Semana de Clásico. Inaudito: Chivas, primer lugar de la Tabla, contra el último, América. Nunca se había presentado una situación así. Como miembro de la Nación Chiva, lejos de llenarme de confianza, el asunto no me gusta nada; me preocupa, me despierta malas vibraciones. Algo anda mal en el ambiente. Nada coincide con las pautas de un partido grande. Los americanistas están escondidos, andan por ahí, sospechosos, tramando algo, sin dejarse ver. Seguramente, por primera vez en muchos años, nadie se acercará conmigo para cruzar una apuesta, y si lo hacen, querrán que les dé el empate y hasta algún gol de ventaja. Pero no, esta vez no apuesto. No caeré en la trampa. No me dejaré llevar por las apariencias. Atención Rebaño: los americanistas traen estos días, aunque parezca increíble, piel de cordero.  Si bien suena ilógico, Chivas tiene ante sí, el peor escenario posible para disputar el Clásico. Guadalajara tiene todo que perder y muy poco que ganar. El domingo expondrá el liderato, la reputación, la autoridad; además, tendrá una semana difícil, se jugará la vida en la Copa Santander Libertadores el jueves ante el Santos de Brasil. Mientras que América, vive una situación favorablemente inversa: tiene toda la semana para preparar el Clásico; está casi calificado a la ronda de Octavos de Final en el torneo continental; tiene nueve partidos sin ganar en la Liga; Romano acumula 19 encuentros sin victoria; el equipo está hecho una ruina; ya renunció el Presidente; van "limpiar" a medio plantel al final de la temporada; no se juegan el pase a la Liguilla; no exponen absolutamente nada; ni siquiera el prestigio, porque ése lo han estado arrastrando las últimas semanas por las canchas de Primera División. Todo el mundo espera que sean goleados, exhibidos, bailados, así que si consiguen un mísero empate, lo celebrarán como si hubieran ganado una Final. Por si la situación no fuera ya de por sí incómoda para el Guadalajara, el partido se juega en el Estadio Jalisco, así que la maldita obligación será mayor. 

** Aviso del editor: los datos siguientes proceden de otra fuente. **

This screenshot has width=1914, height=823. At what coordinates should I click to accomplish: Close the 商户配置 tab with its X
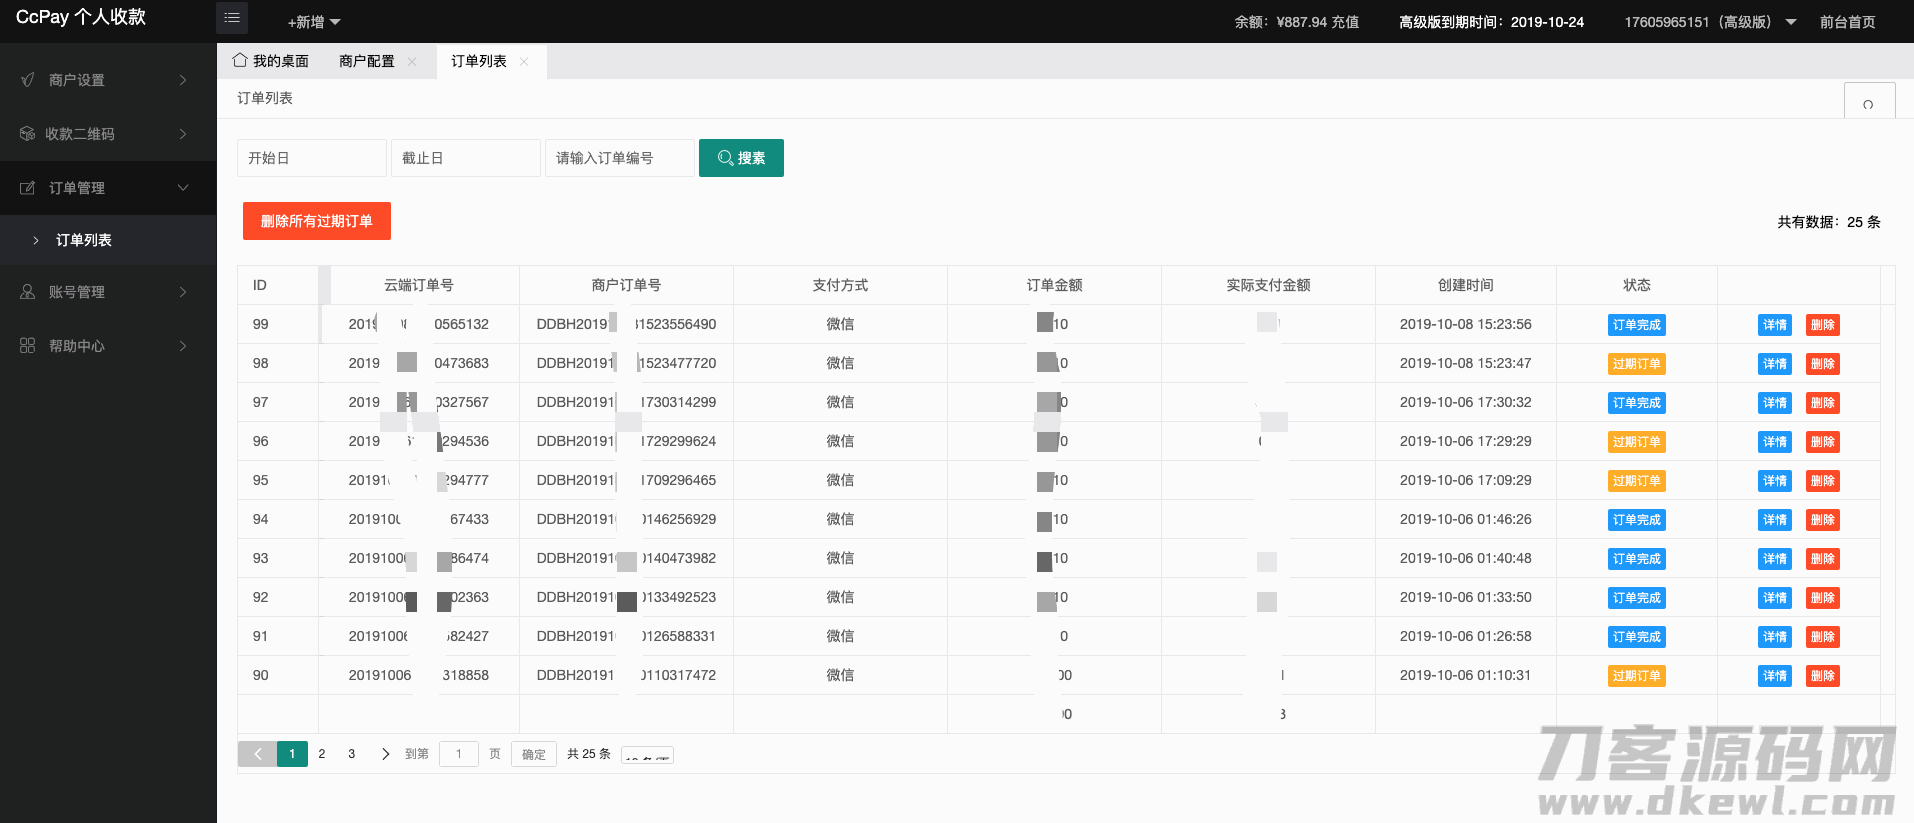[x=412, y=62]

Las estadísticas valen un pepino cuando se trata de un Clásico. Estos partidos se juegan con el corazón y se plantean con el estado de ánimo. La presión juega un papel fundamental. Lamento decirte que esta película ya la vi y por eso te invito a que hagamos un pequeño ejercicio de visualización:

El domingo por la noche el América saldrá con su alineación irreconocible, plagada de novatos, y hasta con el hijo de Alfredo Tena en la banca. Saldrán a matarse en la cancha con tal de quedar bien con el patrón. Todos querrán lucirse, salvarse de la limpia que se aproxima. Todos desearán marcar un tanto para demostrar su "americanismo", para gritar que ellos sí quieren al club. Anotarán un gol tempranero, de seguro un "churro", y se meterán atrás para hacerle la vida imposible al Guadalajara. Cabañas se quedará sólo al frente para contragolpear, y Chivas se pasará todo el partido tratando de meterle un gol a Ochoa, que saldrá con la odiosa camiseta retro, azul y blanca, la del triángulo, que el América usaba en los ochenta. Añadan alguna falla arbitral, un penal no marcado, o una provocación americanista que se castigue en sentido contrario, y ya tienen ustedes el guión del partido.      ¿Les parece una locura todo lo que estoy planteando? Pregúntenle a Cruz Azul, que hace un mes, vivió una situación similar y terminó frustrado, abochornado, y hasta burlado por el peor América de la historia, en su propio campo. Miguel Sabah y Nicolás Vigneri siguen rumiando ese nefasto empate y la bronca al final del partido que les costó seis juegos de suspensión.     Por cierto, no crean que soy negativo, ni pesimista. Los que me conocen saben que no es el caso. Al contrario, esta columna la escribo con la maquiavélica intención de exorcizar estos fantasmas, de conjurar el mal de ojo que nos quiere echar el América, de liberar a las Chivas de una presión innecesaria, y de preparar al Rebaño para que el domingo le peguemos al Ave el baile de su vida.